Hello, I am Kelly Simonette. I am a practitioner of energetic bodywork and massage therapy and I also lead sessions of Yoga Nidra iRest. I was first introduced to Yoga Nidra during my massage training as part of our daily routine and preparation for the day.

Yoga Nidra is an ancient practice of guided meditation that brings a person to a state of deep relaxation, similar to that of being asleep while remaining aware and alert. It has been proven to increase the production of dopamine which increases feelings of well being through out the body and mind.


During a typical session of iRest, participants are invited to become comfortable in a seated or supine position (lying down) with plenty of support from bolsters or pillows and a blanket to cover up with. There are also additional props such as sand bags for the ankles or belly to provide additional grounding. Eye masks can also be used as well as weighted blankets.

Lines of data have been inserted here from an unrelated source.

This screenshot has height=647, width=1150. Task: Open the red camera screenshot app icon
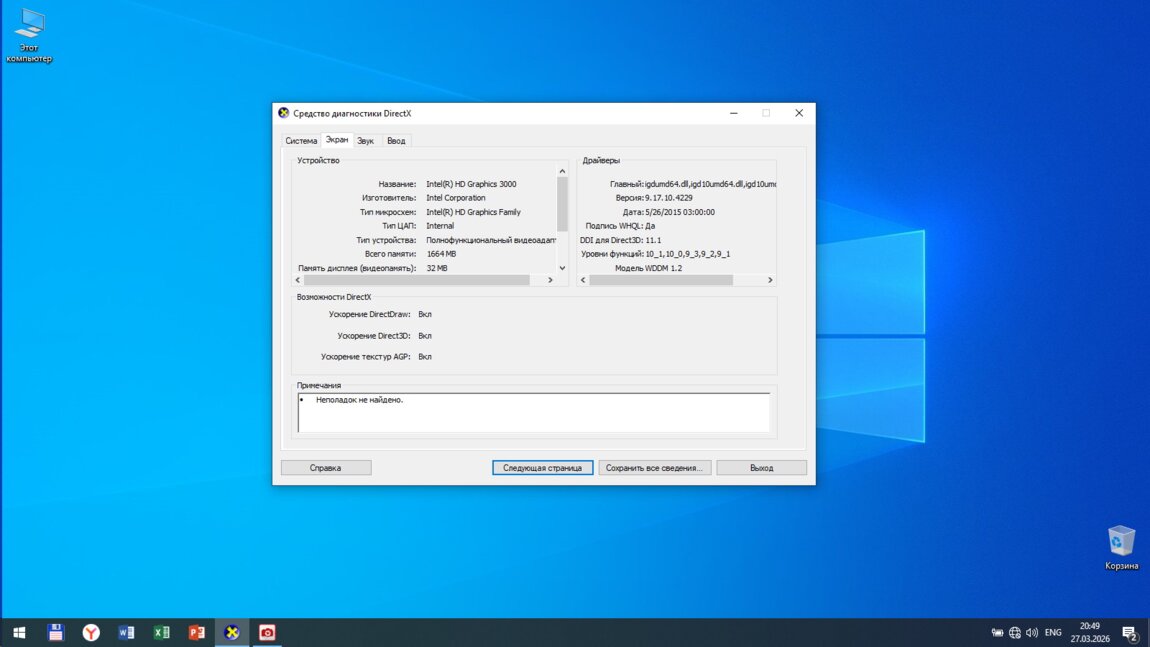tap(267, 632)
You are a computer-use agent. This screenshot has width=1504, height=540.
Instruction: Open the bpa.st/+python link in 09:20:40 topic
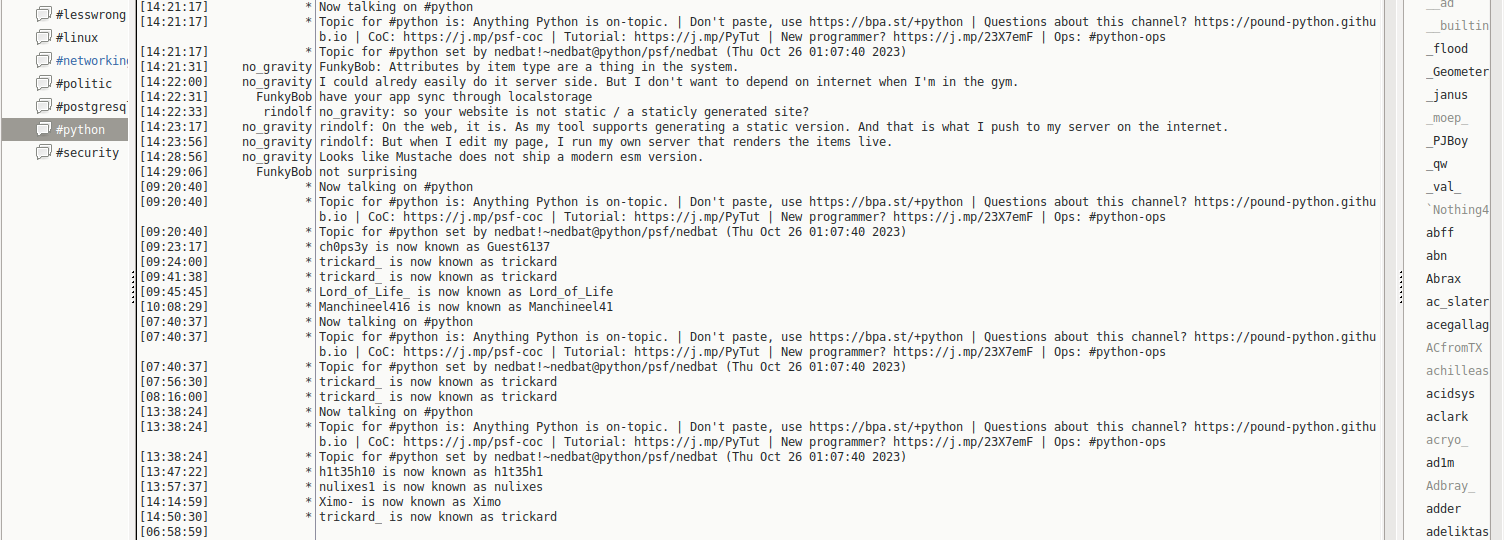tap(885, 202)
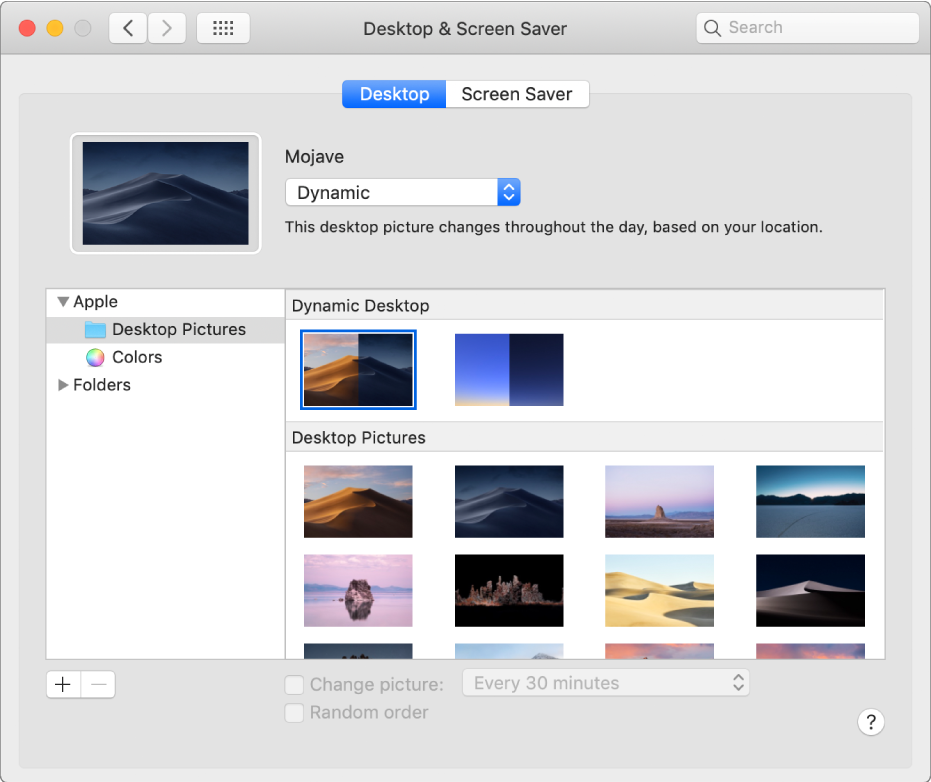
Task: Select the Mojave Dynamic Desktop thumbnail
Action: tap(358, 369)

A person should be able to remain in the position comfortably for 45-60 minutes.


A session begins with a body scan, welcoming sensations to different parts of the body such as warmth or coolness, heaviness or lightness. Next is breath work that may include alternate nostril breathing or simply awareness of the breath. After breathwork there will be identifying of feelings or emotions and their location in the body followed by identifying the opposite emotion and its location in the body. Alternating back and forth between these opposites and then feeling both emotions at the same time.


The iRest session will end with a return to conscious awareness, reflecting on all that has been felt or experienced in unchanging awareness. The rising up and falling away of thoughts, feelings and emotions, ending with a feeling of well-being and wholeness.


Continued practice of iRest has been proven to help with anxiety, insomnia, fatigue, stress, grief, pain and more.